7fh3498f
Posts: 28
Joined: Sat Apr 14, 2018 10:09 am

RPi3B+ and watchdog...

Sat Apr 14, 2018 10:53 am

Hi guys

i have been looking for instructions how setup properly built in watchdog in RPi3B+ but i cannot find these kind of informations on internet. All of them seems to be for older models. Anybody could kindly point me to the place where i can find instruction for Raspberry Pi 3 Model B + and how to setup watchdog properly? Thank you.

7fh3498f
Posts: 28
Joined: Sat Apr 14, 2018 10:09 am

Re: RPi3B+ and watchdog...

Tue Apr 17, 2018 5:29 pm

Anybody guys?

epoch1970
Posts: 6924
Joined: Thu May 05, 2016 9:33 am
Location: France

Re: RPi3B+ and watchdog...

Tue Apr 17, 2018 7:13 pm

What makes you think anything has changed?
There is no change related to 3B+ in the source tree for watchdog in the Raspbian repo, and google seems very quiet, too.
"S'il n'y a pas de solution, c'est qu'il n'y a pas de problème." Les Shadoks, J. Rouxel

7fh3498f
Posts: 28
Joined: Sat Apr 14, 2018 10:09 am

Re: RPi3B+ and watchdog...

Tue Apr 17, 2018 7:29 pm

Solution:

Code: Select all

modprobe bcm2835_wdt
echo "bcm2835_wdt" | sudo tee -a /etc/modules

apt-get install watchdog
update-rc.d watchdog defaults

nano /etc/watchdog.conf
Uncomment:

Code: Select all

#watchdog-device
#max-load-1
Add:

Code: Select all

watchdog-timeout = 15
Save, reboot, test by command:

Code: Select all

:(){ :|:& };:

7fh3498f
Posts: 28
Joined: Sat Apr 14, 2018 10:09 am

Re: RPi3B+ and watchdog...

Tue Apr 17, 2018 7:30 pm

epoch1970 wrote:
Tue Apr 17, 2018 7:13 pm
What makes you think anything has changed?
There is no change related to 3B+ in the source tree for watchdog in the Raspbian repo, and google seems very quiet, too.
Just this one little thing:

Code: Select all

bcm2835_wdt

7fh3498f
Posts: 28
Joined: Sat Apr 14, 2018 10:09 am

Re: RPi3B+ and watchdog...

Tue Apr 17, 2018 7:36 pm

One thing still bothers me...

Anybody knows if

Code: Select all

watchdog-timeout = 15
value can be greater than 15? Found some articles where people were saying it cannot be nothing else than 15. Any clues guys?

epoch1970
Posts: 6924
Joined: Thu May 05, 2016 9:33 am
Location: France

Re: RPi3B+ and watchdog...

Tue Apr 17, 2018 7:41 pm

What do you mean?
The name for this linux driver hasn't changed in ages because the driver has worked across many releases of hardware.
bcm2835_wdt is also the name of the linux driver on the "old" Pi 3.
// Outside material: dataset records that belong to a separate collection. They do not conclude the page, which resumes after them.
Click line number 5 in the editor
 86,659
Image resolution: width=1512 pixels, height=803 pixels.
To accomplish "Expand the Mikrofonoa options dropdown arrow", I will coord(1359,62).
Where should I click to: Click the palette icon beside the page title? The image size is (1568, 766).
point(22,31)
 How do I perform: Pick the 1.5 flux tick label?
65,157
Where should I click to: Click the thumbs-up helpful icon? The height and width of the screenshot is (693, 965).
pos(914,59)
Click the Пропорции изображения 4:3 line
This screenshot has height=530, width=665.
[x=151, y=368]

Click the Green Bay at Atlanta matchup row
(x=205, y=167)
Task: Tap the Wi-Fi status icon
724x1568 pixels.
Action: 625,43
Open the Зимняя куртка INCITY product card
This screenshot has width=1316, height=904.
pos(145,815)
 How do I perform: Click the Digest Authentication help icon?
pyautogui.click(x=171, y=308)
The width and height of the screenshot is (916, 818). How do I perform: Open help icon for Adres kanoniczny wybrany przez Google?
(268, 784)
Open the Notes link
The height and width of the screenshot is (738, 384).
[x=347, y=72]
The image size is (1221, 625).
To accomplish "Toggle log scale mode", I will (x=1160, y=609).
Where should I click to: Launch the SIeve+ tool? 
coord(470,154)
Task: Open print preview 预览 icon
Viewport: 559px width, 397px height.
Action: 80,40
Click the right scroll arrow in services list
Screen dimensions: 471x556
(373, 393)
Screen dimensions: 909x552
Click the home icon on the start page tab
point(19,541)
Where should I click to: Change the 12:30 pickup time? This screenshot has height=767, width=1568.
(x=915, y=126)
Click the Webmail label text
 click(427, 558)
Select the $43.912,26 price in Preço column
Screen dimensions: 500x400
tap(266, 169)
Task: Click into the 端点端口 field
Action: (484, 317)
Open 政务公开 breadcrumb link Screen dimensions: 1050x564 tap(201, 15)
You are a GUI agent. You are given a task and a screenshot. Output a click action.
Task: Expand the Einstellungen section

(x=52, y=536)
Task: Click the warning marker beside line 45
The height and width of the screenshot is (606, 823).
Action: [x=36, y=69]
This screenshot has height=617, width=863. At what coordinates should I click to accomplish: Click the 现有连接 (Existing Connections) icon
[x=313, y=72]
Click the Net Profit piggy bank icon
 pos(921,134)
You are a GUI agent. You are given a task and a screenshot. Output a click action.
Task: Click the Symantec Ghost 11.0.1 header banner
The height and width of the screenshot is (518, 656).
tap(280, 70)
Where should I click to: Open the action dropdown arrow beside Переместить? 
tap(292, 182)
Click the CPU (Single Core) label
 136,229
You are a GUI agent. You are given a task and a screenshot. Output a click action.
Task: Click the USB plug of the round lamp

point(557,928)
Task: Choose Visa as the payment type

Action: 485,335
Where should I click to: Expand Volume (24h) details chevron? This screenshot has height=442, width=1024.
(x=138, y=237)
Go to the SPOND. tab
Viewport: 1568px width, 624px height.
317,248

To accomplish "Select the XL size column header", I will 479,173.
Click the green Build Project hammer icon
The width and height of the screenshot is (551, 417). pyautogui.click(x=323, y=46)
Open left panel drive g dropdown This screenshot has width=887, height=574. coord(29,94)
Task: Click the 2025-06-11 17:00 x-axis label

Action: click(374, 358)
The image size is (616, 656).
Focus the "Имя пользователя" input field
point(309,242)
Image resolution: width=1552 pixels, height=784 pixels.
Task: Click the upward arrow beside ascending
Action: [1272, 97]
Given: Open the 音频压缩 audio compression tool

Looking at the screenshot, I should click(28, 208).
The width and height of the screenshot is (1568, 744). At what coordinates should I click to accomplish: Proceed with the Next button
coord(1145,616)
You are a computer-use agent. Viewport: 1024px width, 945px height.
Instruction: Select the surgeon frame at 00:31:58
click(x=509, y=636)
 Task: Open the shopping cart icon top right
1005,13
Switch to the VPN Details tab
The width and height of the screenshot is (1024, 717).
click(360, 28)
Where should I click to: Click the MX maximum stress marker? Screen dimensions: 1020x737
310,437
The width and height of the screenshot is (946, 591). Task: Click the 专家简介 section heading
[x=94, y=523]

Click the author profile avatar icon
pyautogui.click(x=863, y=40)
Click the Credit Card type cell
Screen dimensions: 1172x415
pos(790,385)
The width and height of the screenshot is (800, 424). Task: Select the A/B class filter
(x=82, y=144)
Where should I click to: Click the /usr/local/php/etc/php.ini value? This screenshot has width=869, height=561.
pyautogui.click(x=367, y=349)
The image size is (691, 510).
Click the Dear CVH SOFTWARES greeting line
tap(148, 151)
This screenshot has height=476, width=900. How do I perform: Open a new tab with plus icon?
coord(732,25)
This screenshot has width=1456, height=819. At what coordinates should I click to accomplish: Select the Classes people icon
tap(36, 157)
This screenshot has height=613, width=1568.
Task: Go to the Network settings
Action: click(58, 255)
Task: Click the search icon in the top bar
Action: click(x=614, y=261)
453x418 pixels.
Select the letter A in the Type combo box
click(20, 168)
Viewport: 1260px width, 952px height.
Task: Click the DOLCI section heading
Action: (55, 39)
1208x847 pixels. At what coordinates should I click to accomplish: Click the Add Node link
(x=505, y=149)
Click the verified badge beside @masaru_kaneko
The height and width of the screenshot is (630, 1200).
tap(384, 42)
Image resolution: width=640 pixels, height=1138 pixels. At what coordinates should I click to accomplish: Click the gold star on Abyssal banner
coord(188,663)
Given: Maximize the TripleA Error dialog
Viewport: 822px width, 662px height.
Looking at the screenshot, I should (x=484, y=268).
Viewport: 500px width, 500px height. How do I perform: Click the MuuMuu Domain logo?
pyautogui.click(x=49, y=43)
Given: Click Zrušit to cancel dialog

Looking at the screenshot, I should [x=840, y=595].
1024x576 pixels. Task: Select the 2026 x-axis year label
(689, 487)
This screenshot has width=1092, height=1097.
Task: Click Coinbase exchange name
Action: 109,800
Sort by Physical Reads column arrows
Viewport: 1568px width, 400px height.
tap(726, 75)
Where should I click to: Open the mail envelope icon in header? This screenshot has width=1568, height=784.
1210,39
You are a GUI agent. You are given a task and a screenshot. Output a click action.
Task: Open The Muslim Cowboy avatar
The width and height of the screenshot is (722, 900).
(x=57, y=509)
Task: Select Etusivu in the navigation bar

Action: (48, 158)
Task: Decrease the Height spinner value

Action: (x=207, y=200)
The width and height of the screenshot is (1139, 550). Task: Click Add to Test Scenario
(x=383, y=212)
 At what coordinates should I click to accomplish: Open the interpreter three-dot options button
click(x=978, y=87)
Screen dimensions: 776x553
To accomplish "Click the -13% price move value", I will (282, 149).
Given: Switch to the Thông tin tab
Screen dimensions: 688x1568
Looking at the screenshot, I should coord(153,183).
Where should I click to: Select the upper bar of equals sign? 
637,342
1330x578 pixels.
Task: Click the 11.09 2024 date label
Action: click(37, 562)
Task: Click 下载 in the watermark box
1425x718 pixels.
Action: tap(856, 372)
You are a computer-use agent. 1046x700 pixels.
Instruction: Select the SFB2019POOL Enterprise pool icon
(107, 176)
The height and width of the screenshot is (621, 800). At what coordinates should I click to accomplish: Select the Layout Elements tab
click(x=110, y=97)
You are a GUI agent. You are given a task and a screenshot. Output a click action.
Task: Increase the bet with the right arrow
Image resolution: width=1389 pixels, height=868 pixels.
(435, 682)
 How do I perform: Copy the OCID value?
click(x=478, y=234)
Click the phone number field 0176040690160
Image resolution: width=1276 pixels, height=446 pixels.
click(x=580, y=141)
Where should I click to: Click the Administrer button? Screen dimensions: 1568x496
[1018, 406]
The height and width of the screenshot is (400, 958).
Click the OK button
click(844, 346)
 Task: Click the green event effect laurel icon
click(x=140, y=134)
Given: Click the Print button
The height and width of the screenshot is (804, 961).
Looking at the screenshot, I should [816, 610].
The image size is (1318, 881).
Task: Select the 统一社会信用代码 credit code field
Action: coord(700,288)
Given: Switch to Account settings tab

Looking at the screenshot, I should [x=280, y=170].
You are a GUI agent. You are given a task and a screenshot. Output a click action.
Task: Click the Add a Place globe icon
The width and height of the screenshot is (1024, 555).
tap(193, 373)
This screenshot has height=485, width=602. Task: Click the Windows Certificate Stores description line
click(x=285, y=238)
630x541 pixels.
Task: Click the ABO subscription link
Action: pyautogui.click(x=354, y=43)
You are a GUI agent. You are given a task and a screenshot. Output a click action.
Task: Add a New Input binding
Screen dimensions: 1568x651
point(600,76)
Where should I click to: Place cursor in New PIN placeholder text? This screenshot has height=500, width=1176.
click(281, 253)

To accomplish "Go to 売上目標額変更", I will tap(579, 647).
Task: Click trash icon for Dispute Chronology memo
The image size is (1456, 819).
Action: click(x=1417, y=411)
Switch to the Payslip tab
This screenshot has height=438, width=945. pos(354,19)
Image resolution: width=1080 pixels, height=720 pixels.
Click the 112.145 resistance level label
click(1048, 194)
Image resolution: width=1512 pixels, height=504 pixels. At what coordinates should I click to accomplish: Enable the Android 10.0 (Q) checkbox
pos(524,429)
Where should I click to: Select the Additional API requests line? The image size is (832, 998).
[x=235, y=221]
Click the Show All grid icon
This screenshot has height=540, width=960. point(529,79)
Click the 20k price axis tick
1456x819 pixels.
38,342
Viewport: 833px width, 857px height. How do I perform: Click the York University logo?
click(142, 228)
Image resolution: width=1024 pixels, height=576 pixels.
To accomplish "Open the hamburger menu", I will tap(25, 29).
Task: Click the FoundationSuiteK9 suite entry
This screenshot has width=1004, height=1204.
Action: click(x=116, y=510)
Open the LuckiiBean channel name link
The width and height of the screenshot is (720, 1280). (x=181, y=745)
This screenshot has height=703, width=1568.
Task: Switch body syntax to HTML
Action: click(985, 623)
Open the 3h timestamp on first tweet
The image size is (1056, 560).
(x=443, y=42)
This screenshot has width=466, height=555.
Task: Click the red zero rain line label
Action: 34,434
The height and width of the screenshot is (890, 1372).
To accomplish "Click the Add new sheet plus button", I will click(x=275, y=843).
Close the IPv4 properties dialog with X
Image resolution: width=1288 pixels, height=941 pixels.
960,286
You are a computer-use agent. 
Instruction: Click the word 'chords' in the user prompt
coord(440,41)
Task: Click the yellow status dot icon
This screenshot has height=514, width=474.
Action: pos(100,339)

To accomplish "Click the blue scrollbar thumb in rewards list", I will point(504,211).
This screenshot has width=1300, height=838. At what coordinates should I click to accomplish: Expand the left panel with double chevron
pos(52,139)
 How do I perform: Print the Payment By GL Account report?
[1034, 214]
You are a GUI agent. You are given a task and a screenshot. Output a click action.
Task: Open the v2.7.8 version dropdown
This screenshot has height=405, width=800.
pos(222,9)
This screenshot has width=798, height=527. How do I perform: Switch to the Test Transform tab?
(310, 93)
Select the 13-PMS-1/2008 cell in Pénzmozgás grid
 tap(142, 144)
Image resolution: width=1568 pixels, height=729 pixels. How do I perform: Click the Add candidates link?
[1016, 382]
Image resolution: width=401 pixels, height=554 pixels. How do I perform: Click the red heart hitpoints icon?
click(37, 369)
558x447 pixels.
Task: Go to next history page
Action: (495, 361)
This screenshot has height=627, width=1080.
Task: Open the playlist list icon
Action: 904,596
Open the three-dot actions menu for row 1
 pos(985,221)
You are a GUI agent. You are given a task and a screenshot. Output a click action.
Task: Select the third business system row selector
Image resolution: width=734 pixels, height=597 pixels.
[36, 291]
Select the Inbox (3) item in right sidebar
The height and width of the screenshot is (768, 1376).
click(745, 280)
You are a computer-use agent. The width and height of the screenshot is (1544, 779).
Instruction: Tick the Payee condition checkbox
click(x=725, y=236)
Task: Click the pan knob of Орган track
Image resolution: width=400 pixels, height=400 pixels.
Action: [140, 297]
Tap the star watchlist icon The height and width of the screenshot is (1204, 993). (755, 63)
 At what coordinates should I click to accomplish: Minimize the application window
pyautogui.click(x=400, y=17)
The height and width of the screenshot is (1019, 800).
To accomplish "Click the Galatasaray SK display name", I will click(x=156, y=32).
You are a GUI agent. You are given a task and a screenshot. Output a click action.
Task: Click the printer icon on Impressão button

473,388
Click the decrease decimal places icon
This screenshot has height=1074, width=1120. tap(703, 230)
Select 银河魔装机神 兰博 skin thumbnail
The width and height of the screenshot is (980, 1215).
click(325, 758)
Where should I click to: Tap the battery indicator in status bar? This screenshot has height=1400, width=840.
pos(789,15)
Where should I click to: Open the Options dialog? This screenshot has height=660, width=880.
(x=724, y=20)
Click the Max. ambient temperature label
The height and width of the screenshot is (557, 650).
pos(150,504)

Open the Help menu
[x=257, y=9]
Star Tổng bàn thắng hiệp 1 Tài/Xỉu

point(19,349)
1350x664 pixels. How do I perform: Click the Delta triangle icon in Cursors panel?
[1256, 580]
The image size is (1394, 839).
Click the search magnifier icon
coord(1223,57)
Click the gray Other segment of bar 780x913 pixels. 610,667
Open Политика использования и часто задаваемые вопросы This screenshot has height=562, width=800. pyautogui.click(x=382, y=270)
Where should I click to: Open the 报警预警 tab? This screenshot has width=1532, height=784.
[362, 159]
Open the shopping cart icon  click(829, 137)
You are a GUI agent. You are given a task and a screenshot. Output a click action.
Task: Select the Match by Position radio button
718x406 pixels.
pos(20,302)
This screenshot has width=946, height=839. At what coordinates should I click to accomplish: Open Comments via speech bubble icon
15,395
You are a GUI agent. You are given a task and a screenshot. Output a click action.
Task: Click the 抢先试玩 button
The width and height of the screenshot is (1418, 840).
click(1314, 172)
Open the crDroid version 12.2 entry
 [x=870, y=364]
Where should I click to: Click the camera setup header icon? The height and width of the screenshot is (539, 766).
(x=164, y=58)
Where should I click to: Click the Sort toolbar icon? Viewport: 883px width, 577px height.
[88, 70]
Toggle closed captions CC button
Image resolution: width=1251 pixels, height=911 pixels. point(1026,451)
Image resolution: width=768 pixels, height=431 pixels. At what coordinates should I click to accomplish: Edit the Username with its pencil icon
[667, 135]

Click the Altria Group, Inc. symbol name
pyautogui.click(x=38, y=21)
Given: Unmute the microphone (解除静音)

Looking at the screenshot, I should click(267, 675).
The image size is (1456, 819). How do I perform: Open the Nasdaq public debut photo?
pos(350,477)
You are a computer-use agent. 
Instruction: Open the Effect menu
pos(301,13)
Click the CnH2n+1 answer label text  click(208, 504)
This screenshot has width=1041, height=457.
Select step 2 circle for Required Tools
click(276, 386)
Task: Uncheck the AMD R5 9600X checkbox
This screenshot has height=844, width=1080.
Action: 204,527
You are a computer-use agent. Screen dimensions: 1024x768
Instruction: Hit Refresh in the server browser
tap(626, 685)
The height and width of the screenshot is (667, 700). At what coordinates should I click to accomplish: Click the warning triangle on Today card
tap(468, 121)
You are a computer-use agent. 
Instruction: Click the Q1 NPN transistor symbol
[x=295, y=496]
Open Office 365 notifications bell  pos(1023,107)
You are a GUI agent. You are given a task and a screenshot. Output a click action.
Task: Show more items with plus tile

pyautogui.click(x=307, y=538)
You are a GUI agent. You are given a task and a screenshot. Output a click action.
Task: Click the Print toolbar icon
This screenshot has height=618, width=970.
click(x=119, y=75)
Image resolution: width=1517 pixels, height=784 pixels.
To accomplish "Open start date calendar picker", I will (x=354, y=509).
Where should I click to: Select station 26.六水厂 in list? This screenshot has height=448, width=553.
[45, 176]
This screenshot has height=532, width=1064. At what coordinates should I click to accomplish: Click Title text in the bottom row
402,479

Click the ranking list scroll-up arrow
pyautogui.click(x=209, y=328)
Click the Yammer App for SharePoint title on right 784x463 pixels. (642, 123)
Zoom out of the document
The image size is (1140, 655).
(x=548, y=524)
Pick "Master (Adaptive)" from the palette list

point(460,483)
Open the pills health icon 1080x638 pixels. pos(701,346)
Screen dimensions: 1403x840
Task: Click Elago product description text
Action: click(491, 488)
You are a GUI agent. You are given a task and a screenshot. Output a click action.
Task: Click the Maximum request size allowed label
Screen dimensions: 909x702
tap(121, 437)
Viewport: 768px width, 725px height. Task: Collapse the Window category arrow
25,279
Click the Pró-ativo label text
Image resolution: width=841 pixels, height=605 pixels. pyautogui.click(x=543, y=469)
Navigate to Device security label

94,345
(No 15 sec is the max timeout, your code has to write at 7-10 sec interval to be safe. There are a few threads related to setting up watchdog in this forum.)
"S'il n'y a pas de solution, c'est qu'il n'y a pas de problème." Les Shadoks, J. Rouxel

7fh3498f
Posts: 28
Joined: Sat Apr 14, 2018 10:09 am

Re: RPi3B+ and watchdog...

Tue Apr 17, 2018 8:04 pm

epoch1970 wrote:
Tue Apr 17, 2018 7:41 pm
What do you mean?
The name for this linux driver hasn't changed in ages because the driver has worked across many releases of hardware.
bcm2835_wdt is also the name of the linux driver on the "old" Pi 3.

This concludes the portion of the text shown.